_Written exercise_
Reproduce the items word for word, covering the stretch from the beginning of the items through the line that contains "Task: Click the Detection Modes heading".

(Text and element pointing records)
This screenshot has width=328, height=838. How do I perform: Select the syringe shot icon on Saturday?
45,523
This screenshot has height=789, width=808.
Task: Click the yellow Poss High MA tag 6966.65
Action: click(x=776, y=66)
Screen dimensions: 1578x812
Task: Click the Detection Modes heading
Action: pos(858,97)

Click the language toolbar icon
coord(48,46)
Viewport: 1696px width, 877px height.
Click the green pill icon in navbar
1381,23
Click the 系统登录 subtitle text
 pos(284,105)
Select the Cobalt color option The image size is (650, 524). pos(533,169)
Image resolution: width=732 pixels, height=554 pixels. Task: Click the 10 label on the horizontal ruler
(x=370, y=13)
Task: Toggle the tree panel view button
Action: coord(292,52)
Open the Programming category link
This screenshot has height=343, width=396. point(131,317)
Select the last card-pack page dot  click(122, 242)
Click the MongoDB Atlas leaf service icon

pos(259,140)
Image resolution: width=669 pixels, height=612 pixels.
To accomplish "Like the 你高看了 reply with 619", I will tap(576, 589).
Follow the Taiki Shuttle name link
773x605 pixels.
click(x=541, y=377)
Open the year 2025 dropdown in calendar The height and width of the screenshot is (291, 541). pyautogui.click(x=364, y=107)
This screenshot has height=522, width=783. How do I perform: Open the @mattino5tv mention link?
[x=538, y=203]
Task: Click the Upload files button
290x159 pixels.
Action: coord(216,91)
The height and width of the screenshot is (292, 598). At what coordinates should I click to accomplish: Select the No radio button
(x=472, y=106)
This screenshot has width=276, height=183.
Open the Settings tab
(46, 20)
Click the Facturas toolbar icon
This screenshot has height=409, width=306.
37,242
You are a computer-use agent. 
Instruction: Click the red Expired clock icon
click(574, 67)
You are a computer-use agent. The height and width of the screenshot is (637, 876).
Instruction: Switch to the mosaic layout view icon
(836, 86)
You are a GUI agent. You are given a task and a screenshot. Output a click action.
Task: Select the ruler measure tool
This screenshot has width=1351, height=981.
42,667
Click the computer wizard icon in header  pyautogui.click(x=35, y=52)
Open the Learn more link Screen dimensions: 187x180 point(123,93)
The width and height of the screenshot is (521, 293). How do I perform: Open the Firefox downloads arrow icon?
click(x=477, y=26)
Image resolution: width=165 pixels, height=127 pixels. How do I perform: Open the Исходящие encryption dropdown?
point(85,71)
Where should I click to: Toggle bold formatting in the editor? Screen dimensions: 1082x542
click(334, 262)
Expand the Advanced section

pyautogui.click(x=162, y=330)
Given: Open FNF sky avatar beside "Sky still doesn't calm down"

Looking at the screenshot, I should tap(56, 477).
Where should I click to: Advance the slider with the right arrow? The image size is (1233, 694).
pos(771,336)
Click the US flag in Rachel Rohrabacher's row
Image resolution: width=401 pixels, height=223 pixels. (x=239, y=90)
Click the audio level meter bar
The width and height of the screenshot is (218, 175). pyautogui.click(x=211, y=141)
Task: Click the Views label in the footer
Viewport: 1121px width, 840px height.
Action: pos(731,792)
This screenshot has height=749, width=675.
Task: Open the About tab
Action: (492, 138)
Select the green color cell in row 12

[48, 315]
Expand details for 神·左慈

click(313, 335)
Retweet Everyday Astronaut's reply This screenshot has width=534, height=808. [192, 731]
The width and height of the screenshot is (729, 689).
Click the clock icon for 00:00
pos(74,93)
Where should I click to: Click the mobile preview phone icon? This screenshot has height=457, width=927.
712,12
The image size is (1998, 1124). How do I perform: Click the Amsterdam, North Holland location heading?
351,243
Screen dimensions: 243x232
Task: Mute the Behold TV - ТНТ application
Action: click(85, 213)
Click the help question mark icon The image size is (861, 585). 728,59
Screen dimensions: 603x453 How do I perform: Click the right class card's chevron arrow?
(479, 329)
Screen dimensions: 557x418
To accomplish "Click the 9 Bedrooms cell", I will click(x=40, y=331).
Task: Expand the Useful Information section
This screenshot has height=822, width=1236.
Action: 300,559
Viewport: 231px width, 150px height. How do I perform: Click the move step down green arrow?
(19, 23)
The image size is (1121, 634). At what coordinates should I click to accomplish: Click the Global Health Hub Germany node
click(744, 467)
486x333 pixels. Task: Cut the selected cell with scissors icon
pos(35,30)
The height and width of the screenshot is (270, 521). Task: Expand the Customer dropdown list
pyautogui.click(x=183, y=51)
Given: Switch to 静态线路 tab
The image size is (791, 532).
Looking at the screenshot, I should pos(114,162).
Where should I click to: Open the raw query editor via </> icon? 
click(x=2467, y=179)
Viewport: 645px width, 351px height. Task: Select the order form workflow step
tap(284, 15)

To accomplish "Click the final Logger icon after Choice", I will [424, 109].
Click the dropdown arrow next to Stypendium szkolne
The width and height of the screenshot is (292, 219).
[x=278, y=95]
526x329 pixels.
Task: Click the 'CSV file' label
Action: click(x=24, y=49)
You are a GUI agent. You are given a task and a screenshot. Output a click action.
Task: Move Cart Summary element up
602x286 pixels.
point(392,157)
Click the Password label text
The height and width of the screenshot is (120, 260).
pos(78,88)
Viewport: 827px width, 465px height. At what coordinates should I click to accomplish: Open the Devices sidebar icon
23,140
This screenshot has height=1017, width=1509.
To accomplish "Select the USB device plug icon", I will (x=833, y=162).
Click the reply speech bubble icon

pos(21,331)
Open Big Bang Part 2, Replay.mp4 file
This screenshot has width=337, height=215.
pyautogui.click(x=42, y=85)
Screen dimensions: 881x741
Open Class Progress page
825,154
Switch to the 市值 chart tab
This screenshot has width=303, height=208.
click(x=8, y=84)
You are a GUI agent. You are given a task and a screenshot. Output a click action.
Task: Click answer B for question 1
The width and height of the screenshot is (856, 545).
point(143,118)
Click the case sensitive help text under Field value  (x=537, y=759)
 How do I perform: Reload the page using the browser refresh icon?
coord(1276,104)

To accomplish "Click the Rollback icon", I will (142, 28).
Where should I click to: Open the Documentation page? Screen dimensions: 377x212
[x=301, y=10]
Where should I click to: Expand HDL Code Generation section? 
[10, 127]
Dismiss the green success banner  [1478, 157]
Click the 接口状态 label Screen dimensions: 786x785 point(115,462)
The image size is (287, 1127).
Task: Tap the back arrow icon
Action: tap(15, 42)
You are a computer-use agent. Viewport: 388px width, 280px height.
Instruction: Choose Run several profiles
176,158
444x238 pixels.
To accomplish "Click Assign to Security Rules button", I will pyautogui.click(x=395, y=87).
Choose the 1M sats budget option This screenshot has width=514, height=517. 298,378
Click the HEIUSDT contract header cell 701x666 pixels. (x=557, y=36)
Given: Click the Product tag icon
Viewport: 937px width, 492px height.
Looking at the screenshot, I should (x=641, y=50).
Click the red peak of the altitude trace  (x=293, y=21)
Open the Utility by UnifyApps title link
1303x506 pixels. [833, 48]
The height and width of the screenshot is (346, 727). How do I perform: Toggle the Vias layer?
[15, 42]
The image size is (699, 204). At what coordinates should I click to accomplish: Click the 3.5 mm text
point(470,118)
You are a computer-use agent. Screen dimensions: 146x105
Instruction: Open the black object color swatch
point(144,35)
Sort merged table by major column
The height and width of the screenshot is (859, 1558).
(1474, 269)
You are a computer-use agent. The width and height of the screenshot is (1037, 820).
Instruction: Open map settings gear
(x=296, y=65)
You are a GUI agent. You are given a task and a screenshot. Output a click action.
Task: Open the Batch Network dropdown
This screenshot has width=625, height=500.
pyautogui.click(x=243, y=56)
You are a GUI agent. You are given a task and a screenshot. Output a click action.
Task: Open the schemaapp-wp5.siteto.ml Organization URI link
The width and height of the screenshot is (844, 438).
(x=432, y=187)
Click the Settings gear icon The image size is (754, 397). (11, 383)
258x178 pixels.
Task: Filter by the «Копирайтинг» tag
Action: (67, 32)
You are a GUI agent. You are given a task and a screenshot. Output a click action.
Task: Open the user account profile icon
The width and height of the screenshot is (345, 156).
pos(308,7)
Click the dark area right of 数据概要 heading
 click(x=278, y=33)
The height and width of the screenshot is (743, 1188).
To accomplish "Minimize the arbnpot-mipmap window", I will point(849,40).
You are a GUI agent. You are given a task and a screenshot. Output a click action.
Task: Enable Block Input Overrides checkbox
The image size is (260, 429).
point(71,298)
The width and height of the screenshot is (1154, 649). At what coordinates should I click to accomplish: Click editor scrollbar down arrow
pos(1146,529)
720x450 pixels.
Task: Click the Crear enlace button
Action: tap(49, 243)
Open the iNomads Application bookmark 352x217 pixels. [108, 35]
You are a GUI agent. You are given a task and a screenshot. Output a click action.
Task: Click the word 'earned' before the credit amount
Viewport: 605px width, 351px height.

_Response_
This screenshot has width=328, height=838. How do I perform: Select the syringe shot icon on Saturday?
45,523
This screenshot has height=789, width=808.
Task: Click the yellow Poss High MA tag 6966.65
Action: click(x=776, y=66)
Screen dimensions: 1578x812
Task: Click the Detection Modes heading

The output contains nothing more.